(Image: Private Media)

After a day in court and nearly two years of strict COVID-related border controls, the latest chapter in the Novak Djokovic saga ended in deep embarrassment for the federal government, immigration bureaucrats and the lonely remnants of Fortress Australia. 

In the end, the backdown was swift. After presenting the government’s case for little over half an hour, barrister Christopher Tran effectively conceded Border Force officials, acting as delegates for Home Affairs Minister Karen Andrews, had made procedural errors in the lead-up to cancelling Djokovic’s visa. Judge Anthony Kelly then quashed the decision to cancel the tennis star’s visa, allowing him to leave detention and head to Rod Laver arena for a victorious photoshoot.

Djokovic’s court win isn’t a judgment on the legitimacy of Australia’s “no jab no entry” immigration policy, or what exactly qualifies as a medical exemption. The government’s case unravelled over singular acts of bureaucratic incompetence.

In the small hours of Thursday morning, officials promised Djokovic until 8.30am to seek advice about the proposed cancellation. They reneged on that, abruptly cancelling his visa at 7.42am. One official wanted the matter resolved before their shift ended.

Hawke’s choice

But beyond the minutiae on which yesterday’s ruling turned, the matter has bigger ramifications — for the Morrison government, Border Force, Tennis Australia, and the future of the Australian Open. The ball is in the court of Immigration Minister Alex Hawke, who still has the incredibly broad power to cancel Djokovic’s visa and effectively ban him from Australia for three years. 

Tran flagged this possibility yesterday, as soon as Kelly had delivered his ruling. And the judge warned that “the stakes have risen, not receded”.

Hawke, an ambitious minister and key factional ally of Prime Minister Scott Morrison, is considering whether to cancel Djokovic’s visa. Politically this would be a major doubling down from the government on maintaining tough, pandemic-driven border rules, even as the Omicron variant surges across Australia. 

“Rules are rules, especially when it comes to our borders,” Morrison said last week. 

But within the Coalition there’s already been pressure for Hawke to let Djokovic stay. Retiring Bennelong MP and former tennis pro John Alexander said: “The minister’s ‘personal powers to cancel visas’ are designed to prevent criminals otherwise walking our streets, or to prevent a contagious person otherwise walking our streets; they’re not designed to assist in dealing with a potential political problem of the day.”

Meanwhile, conspiracy-brained backbencher George Christensen was crowing about the government’s defeat in court. 

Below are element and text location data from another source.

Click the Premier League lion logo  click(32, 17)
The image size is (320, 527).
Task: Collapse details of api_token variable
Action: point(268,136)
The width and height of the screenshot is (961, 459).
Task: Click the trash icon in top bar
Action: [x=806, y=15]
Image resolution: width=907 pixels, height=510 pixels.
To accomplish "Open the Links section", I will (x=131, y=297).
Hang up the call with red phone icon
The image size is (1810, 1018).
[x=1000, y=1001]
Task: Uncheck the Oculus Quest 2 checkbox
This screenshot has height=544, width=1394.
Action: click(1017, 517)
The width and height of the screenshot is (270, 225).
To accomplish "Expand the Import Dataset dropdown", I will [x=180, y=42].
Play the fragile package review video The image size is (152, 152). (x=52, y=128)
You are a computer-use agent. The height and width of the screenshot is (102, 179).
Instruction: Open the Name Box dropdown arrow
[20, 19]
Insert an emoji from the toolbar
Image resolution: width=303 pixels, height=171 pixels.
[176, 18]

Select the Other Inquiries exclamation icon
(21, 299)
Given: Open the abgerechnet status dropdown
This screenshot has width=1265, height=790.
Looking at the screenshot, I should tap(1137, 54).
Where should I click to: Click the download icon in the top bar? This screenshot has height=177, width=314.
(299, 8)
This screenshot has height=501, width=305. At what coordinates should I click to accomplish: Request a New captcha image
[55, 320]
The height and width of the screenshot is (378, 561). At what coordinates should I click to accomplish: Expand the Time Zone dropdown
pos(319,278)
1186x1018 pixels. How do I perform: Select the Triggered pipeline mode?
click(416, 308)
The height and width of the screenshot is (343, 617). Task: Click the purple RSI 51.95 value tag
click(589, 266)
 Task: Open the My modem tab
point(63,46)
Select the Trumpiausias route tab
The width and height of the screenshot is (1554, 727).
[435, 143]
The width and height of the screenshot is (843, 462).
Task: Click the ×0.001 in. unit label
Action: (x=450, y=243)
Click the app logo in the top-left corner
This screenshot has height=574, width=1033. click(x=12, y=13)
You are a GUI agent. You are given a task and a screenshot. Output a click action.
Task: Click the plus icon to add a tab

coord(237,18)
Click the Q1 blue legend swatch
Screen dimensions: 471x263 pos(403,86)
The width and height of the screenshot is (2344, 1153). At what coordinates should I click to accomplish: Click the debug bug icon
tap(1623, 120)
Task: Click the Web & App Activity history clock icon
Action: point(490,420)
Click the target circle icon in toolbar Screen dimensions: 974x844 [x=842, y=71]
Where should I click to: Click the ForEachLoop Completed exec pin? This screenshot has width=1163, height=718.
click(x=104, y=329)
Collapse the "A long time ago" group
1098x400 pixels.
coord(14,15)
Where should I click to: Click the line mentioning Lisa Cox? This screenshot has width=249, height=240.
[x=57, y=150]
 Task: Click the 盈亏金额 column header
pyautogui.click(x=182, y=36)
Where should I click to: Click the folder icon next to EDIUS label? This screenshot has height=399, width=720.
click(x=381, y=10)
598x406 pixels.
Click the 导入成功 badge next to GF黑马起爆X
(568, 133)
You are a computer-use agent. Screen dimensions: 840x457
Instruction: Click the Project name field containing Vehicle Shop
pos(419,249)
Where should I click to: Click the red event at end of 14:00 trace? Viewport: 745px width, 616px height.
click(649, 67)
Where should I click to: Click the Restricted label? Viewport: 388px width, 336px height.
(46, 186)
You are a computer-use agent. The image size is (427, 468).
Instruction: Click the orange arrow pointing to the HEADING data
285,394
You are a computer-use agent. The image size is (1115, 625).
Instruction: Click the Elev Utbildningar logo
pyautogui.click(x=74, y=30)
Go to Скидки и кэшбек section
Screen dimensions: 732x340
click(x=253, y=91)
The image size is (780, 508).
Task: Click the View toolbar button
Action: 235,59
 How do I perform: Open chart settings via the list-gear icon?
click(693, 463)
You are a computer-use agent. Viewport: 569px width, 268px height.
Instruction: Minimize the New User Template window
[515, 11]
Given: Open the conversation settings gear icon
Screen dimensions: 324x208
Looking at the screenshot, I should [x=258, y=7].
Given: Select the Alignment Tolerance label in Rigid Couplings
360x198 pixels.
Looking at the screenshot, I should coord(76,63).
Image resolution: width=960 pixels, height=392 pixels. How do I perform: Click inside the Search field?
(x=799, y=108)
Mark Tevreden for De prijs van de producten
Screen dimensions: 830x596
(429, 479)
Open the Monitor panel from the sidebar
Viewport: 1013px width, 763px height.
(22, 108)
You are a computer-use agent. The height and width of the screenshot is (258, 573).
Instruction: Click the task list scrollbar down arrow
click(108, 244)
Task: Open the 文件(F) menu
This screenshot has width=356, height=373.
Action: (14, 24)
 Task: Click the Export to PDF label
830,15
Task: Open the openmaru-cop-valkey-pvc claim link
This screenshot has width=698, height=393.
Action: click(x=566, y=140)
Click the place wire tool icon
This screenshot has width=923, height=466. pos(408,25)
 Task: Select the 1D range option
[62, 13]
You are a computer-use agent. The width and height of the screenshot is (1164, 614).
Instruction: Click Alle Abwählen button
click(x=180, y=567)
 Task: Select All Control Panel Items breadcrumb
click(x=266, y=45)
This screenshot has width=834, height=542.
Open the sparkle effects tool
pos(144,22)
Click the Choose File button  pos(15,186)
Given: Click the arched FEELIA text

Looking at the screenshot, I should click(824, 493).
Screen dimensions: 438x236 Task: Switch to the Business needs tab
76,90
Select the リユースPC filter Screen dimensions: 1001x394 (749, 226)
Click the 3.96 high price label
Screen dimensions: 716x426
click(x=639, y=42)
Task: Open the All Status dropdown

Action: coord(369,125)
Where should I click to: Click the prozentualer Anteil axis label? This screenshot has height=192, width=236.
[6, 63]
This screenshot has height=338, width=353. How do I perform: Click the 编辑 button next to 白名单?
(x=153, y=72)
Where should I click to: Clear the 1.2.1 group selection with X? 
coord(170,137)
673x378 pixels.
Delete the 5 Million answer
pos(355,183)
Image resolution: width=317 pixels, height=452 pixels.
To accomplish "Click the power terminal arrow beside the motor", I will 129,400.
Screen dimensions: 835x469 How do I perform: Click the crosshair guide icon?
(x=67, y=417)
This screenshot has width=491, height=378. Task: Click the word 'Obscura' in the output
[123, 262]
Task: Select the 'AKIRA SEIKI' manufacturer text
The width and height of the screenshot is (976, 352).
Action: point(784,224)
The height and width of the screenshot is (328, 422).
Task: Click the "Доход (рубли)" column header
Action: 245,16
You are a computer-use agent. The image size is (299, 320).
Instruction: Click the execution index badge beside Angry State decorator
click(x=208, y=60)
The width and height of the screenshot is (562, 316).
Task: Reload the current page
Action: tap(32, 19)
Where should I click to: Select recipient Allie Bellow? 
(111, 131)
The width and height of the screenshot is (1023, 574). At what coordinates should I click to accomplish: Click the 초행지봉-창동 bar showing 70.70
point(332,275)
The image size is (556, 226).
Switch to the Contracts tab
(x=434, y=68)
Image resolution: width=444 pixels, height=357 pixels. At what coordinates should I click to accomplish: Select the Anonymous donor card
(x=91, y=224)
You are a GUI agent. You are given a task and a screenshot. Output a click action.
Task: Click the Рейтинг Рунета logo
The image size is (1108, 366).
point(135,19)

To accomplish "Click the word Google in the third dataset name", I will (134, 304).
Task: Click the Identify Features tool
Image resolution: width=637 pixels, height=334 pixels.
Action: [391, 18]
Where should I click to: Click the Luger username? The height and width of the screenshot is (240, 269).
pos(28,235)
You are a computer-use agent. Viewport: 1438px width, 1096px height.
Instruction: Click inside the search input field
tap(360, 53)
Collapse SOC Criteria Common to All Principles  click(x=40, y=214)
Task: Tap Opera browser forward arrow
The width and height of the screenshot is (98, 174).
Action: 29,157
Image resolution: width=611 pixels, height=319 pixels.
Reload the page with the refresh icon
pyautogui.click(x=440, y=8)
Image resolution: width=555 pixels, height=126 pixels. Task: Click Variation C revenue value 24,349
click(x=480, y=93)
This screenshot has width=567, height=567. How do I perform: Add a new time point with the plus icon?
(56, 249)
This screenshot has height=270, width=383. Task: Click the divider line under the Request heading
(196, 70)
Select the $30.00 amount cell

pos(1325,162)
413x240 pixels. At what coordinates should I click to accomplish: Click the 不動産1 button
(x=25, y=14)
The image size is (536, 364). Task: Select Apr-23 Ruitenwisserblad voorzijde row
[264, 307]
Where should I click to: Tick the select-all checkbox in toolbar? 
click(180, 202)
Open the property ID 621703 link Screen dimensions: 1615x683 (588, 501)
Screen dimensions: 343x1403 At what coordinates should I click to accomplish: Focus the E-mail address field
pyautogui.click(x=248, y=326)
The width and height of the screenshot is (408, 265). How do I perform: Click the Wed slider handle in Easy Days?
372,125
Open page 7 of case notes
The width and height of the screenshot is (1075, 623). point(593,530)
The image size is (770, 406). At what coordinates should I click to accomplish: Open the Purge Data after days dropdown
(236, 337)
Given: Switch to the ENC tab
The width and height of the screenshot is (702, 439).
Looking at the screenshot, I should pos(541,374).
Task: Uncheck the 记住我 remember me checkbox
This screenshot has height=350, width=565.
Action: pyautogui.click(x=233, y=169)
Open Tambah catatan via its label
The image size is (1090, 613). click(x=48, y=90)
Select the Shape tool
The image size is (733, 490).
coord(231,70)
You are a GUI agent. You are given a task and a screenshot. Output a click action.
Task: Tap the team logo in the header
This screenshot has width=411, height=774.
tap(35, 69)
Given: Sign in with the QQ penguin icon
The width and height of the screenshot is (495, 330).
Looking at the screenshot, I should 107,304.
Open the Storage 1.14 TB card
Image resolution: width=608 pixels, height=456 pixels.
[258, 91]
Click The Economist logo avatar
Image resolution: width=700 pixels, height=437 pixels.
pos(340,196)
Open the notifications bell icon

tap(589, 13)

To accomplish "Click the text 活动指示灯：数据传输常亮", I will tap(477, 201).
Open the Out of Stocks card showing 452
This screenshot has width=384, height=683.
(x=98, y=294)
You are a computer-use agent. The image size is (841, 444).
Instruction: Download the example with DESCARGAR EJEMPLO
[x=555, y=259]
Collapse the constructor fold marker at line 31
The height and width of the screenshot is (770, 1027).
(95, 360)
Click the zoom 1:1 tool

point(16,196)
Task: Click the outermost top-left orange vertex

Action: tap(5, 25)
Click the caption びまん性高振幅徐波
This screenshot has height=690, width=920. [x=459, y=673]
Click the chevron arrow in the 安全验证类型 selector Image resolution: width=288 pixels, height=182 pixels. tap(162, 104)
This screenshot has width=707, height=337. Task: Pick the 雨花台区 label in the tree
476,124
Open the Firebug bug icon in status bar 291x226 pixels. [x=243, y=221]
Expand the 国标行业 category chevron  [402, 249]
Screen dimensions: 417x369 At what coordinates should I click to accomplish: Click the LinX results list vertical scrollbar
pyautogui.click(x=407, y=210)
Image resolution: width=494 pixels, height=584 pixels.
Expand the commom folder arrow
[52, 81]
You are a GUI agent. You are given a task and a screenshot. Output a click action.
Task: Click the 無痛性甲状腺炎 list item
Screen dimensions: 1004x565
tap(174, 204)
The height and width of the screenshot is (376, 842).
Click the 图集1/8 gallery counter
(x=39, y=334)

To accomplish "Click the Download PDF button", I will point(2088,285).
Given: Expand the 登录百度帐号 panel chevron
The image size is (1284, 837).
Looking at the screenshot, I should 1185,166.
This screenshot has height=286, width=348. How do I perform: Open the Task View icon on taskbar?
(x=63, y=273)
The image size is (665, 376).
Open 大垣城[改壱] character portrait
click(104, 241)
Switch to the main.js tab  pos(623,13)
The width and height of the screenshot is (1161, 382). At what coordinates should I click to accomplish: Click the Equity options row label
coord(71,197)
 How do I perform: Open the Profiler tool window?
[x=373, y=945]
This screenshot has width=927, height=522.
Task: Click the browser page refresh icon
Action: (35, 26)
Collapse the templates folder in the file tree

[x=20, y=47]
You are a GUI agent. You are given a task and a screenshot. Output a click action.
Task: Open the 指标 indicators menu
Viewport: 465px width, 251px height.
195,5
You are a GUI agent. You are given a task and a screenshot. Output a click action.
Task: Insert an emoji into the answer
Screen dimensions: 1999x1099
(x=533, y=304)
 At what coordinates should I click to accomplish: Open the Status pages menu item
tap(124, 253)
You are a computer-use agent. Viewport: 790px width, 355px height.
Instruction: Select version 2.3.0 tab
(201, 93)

Any move by Hawke to deport Djokovic would be legally risky too. It would be likely to have lawyers back in front of Kelly, this time to argue the substantive issues around the visa cancellation. On yesterday’s evidence, his honour wasn’t all too pleased about the government’s handling of the matter.

Australian Open

Then there’s the immense reputational fallout for Australia, regardless of Djokovic’s ultimate fate. 

The Australian Open is one of the few times the rest of the world glances Down Under, about which Tennis Australia and the Victorian government are both acutely aware. It’s why the body persevered with last year’s tournament in the midst of a COVID outbreak and in spite of tough quarantine restrictions, at a loss of $100 million. It’s why they were so desperate to make sure the 20-time grand slam winner could play at Melbourne Park this year, irrespective of his vaccination status.

And it’s why Victorian Premier Dan Andrews anxiously warned last year that if the show didn’t go on, Melbourne would lose its grand slam for good.

Banning the top men’s tennis player from Australia could put one of Australia’s few international sporting events under existential threat, a real fear given the Formula One Grand Prix has been lost two years running. 

No matter what Hawke (i.e. the federal government) decides, there’s no changing the broader public perception that an elite athlete armed with a team of gun lawyers was so easily able to get around painful border rules that have kept families apart for nearly two years.

There’s no changing the international confusion at Australia’s arbitrarily authoritarian approach to borders and treatment of asylum seekers who briefly shared a detention hotel with the world’s best tennis player.